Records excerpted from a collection

▼

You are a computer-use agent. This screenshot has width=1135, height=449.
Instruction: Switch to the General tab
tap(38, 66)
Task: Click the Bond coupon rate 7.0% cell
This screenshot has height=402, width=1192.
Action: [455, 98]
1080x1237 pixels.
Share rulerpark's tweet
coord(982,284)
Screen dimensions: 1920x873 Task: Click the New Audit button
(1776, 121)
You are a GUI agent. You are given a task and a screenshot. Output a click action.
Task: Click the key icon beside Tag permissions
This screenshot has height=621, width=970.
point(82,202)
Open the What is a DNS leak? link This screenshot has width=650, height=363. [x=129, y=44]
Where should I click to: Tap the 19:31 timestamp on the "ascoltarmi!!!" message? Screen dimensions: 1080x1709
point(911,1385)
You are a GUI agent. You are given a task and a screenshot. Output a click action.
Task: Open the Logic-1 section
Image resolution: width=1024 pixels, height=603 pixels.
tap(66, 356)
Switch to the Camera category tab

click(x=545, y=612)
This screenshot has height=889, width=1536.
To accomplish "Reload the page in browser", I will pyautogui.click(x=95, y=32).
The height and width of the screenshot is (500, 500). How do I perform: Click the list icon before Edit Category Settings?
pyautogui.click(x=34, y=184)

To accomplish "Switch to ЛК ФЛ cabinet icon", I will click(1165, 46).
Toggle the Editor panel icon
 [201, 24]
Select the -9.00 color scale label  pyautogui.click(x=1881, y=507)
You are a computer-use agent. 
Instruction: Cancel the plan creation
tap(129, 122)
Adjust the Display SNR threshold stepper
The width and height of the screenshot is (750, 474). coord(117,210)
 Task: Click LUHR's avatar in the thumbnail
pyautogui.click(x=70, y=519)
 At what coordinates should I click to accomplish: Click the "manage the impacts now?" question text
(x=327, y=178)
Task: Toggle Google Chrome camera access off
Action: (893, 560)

▲

▶ Work instruction
Your answer must be an exact transcription of the lines from the one containing "This screenshot has height=889, width=1536." through the last line of the records above, and nothing else.

▶ Response to this exercise
This screenshot has height=889, width=1536.
To accomplish "Reload the page in browser", I will pyautogui.click(x=95, y=32).
The height and width of the screenshot is (500, 500). How do I perform: Click the list icon before Edit Category Settings?
pyautogui.click(x=34, y=184)

To accomplish "Switch to ЛК ФЛ cabinet icon", I will click(1165, 46).
Toggle the Editor panel icon
 [201, 24]
Select the -9.00 color scale label  pyautogui.click(x=1881, y=507)
You are a computer-use agent. 
Instruction: Cancel the plan creation
tap(129, 122)
Adjust the Display SNR threshold stepper
The width and height of the screenshot is (750, 474). coord(117,210)
 Task: Click LUHR's avatar in the thumbnail
pyautogui.click(x=70, y=519)
 At what coordinates should I click to accomplish: Click the "manage the impacts now?" question text
(x=327, y=178)
Task: Toggle Google Chrome camera access off
Action: (893, 560)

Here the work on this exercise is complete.